Conoscere la principale causa della propria malattia e rinunciare a eliminarla (potrebbe valere anche per il fumo di sigaretta), mi pare un comportamento per lo meno imprudente quando non pericoloso, specie se confrontato con i rischi che derivano da tale scelta.
Considerando, infatti, prioritaria la sicurezza del paziente, posso capire un simile modo di agire solo a patto che si defìinisca almeno una soluzione alternativa al separarsi dall’animale che sia garante di pari efficacia (vaccino, pulizia rigorosa dell’animale e dell’abitazione, depuratore ambientale, vietare l’ingresso all’animale nella stanza in cui si dorme, ecc.). - A proposito dei vaccini (immuno-terapia desensibilizzante specifica) ricordo come, per quanto la semplicità di assunzione degli stessi (orali) e la notevole riduzione dei rischi rispetto alle gravi reazioni di una volta (shock anafilattico, gravi crisi asmatiche, ecc.) ne abbiano favorito la diffusione, gli stessi non garantiscono in ogni caso la certezza del risultato, né possono rendere superflua la messa in atto di tutta la serie di misure atte a ridurre il contatto tra allergene e paziente.
Qualche volta, anzi, il paziente è portato ad abbassare la guardia proprio in quanto vaccinato, rischiando di mantenere più facilmente, seppure senza sintomi e specie se il vaccino non è stato completamente efficace, quella condizione permanente d’infiammazione allergica con minima ostruzione dei bronchi di cui parlavo prima e di cui il paziente non ha coscienza a meno che non pratichi un esame spirometrico. - Il consiglio è che prima di procedere all’acquisto di un cucciolo, che una volta entrato in casa ben difficilmente ne uscirebbe, se ne discuta con lo pneumologo che conosce e cura quel paziente asmatico e le sue manifestazioni respiratorie allergiche.
In quanto, mentre sarebbe eccessivo, in certi casi, allontanare l’animale dalla casa di un asmatico allergico agli animali senza neppure parlarne, troverei imprudente la persistenza dello stesso in una casa dove viva un paziente asmatico (bambino o adulto che sia) che soffra di crisi respiratorie allergiche, specie se particolarmente intense.
Ciò che fa la differenza nella pratica clinica, non è tanto la concomitante presenza di paziente allergico e animale allergenico nello stesso luogo, quanto le conseguenze che il secondo provoca sul primo per quella moltitudine di fattori che lo specialista è abituato a valutare.

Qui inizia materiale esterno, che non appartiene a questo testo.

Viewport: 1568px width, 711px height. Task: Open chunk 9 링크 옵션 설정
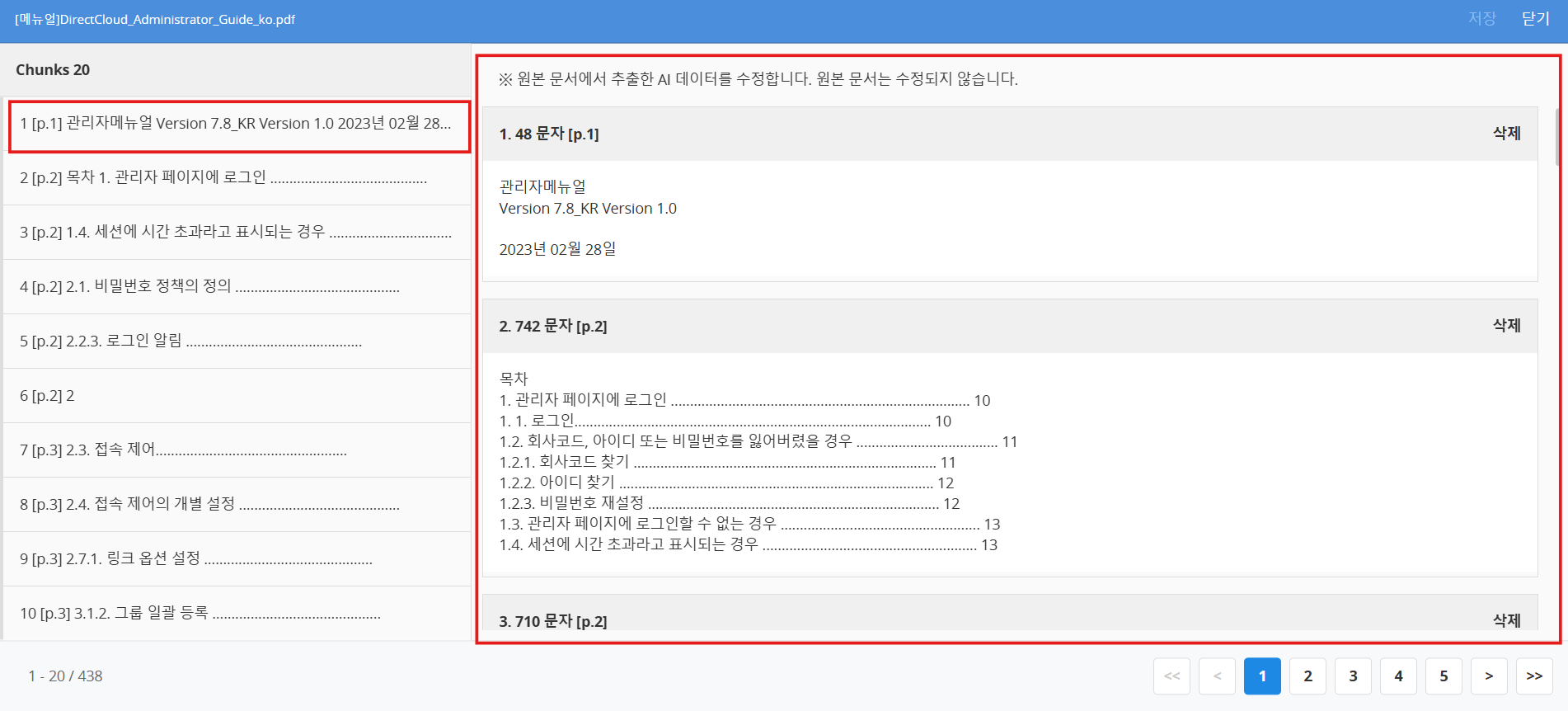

Differenze che possono andare dall’intensità della reattività allergica del paziente, al tipo di sintomo allergico manifestato, fino alla individuale risposta ai farmaci in presenza di una crisi, per non dire di quei quadri allergici che, all’inizio solo nasali, possono divenire vera e propria asma con l’andar del tempo per la presenza in casa di un allergene animale al quale non ci si decida a rinunciare. - Si ricordi anche che allontanare dalla casa un animale al quale il piccolo si sia affezionato (ma ciò vale anche per gli adulti) rappresenta un trauma sia per l’animale sia per il bambino.
Proprio in considerazione delle inevitabili implicazioni non solamente allergologiche ma anche sentimentali ed emozionali che il rapporto paziente/animale definisce, considero fondamentale, da pneumologo e da psicoterapeuta, mettere sui piatti della bilancia ogni aspetto del problema, non dimenticando che il disagio emotivo-emozionale è spesso causa di scompenso asmatico (vedi anche ” Asma bronchiale: malattia da conoscere” e “Disturbi respiratori a base ansiosa e depressiva”).
Si lasci quindi una corretta e intellettualmente onesta valutazione della situazione generale in mano allo specialista, in quanto la varietà di situazioni e di implicazioni cliniche che in questo tipo di problema si possono presentare necessita di una guida esperta in problemi respiratori anche allergici che, se troppo semplicisticamente ed empiricamente gestiti dal paziente, rischiano di rappresentare una sicura base per futuri danni.